Task goal:
Scan the entries for the word "checkbox" and return every line that has it.

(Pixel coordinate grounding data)
-------------------------
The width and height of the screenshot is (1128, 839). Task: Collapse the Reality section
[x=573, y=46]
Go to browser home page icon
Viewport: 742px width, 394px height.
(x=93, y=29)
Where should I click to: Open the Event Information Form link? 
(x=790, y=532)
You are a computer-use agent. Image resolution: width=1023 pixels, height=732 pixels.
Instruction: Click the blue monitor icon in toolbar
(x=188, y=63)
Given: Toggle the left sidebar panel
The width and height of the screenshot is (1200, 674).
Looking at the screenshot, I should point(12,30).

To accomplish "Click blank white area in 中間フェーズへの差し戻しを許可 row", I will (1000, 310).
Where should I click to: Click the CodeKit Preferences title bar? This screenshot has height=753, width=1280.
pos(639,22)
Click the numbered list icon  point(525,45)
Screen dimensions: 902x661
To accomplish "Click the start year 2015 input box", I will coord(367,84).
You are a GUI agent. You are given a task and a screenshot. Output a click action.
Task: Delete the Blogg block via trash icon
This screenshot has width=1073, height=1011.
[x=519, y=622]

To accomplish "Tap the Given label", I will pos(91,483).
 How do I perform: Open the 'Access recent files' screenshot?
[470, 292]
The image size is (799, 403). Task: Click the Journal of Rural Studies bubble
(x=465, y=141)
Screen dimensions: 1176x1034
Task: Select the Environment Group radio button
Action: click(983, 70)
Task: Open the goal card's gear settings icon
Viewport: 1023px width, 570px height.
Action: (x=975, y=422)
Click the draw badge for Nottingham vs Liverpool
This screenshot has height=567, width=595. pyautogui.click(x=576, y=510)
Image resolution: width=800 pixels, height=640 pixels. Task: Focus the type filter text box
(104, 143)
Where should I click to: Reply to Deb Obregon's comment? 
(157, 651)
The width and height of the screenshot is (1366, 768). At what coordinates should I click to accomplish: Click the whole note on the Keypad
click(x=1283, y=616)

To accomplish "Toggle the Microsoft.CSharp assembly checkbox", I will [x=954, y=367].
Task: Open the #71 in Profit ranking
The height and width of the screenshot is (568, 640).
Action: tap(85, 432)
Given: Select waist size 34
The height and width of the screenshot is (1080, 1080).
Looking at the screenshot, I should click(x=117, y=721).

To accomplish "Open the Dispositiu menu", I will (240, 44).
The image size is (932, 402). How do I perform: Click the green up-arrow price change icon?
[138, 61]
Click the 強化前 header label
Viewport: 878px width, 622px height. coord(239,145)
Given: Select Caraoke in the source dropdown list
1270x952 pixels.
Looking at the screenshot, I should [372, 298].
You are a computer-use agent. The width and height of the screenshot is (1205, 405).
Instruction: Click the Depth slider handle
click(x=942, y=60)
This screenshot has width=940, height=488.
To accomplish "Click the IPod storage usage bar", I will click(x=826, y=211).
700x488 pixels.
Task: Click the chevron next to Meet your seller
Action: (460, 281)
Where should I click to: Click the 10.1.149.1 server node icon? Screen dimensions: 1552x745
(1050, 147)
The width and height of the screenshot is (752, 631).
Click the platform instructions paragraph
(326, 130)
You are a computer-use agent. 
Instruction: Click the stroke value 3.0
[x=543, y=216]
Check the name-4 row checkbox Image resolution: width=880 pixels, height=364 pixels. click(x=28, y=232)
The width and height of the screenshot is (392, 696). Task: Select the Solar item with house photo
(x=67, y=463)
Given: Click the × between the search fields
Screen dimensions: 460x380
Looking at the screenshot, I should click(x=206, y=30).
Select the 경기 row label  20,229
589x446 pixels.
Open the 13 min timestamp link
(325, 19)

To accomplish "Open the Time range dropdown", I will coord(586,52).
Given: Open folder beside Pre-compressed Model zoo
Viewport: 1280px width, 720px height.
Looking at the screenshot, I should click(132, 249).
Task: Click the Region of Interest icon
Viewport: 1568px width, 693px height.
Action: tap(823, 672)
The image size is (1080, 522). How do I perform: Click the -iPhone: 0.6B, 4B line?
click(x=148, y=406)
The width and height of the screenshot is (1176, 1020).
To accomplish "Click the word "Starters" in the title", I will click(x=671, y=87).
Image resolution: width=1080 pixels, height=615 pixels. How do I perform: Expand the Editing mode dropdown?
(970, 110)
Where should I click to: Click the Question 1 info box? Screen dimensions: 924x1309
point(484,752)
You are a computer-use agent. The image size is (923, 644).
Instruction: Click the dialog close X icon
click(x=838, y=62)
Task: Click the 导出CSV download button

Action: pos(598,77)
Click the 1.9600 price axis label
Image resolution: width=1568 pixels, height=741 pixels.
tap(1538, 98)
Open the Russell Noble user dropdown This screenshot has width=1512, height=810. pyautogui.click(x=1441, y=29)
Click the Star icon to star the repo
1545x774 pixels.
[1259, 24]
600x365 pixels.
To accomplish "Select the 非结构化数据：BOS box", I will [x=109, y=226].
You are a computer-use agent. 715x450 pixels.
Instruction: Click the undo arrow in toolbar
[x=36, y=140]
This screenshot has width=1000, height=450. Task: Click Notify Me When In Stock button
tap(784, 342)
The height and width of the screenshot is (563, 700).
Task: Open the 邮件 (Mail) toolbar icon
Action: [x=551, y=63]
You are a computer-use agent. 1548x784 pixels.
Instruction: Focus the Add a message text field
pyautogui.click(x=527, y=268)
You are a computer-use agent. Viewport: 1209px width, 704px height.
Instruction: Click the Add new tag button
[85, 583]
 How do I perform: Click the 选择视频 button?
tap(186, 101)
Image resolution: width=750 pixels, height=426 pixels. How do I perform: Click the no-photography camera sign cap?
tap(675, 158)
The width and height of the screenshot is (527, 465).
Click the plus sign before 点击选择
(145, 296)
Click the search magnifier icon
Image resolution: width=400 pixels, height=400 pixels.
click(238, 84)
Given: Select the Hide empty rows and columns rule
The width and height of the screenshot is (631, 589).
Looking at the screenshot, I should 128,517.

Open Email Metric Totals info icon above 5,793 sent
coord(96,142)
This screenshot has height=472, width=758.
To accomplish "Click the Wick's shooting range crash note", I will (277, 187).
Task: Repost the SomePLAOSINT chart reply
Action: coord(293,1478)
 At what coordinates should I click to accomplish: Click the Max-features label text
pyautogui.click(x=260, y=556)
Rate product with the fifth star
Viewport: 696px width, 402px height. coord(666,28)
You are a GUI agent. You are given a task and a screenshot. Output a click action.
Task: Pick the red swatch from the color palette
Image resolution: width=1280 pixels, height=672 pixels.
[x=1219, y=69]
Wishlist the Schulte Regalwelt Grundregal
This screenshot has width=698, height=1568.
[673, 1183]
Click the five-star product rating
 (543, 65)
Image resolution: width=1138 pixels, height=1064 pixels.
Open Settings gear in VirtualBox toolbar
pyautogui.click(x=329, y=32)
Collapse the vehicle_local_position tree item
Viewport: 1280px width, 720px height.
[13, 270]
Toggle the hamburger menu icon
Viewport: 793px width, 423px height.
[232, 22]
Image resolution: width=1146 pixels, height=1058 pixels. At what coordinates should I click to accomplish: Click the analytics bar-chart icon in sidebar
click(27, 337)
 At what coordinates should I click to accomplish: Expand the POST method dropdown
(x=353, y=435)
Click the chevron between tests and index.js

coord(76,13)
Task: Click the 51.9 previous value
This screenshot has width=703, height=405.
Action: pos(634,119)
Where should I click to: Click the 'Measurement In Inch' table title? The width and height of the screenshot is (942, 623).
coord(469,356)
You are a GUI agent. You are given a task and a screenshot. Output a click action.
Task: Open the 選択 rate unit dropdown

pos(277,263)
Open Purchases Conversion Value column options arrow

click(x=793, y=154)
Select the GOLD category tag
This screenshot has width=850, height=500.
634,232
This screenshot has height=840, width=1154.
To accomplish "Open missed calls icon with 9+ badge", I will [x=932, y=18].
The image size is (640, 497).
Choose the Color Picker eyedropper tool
-------------------------
Answer:
To accomplish "Toggle the Microsoft.CSharp assembly checkbox", I will [x=954, y=367].
Check the name-4 row checkbox Image resolution: width=880 pixels, height=364 pixels. click(x=28, y=232)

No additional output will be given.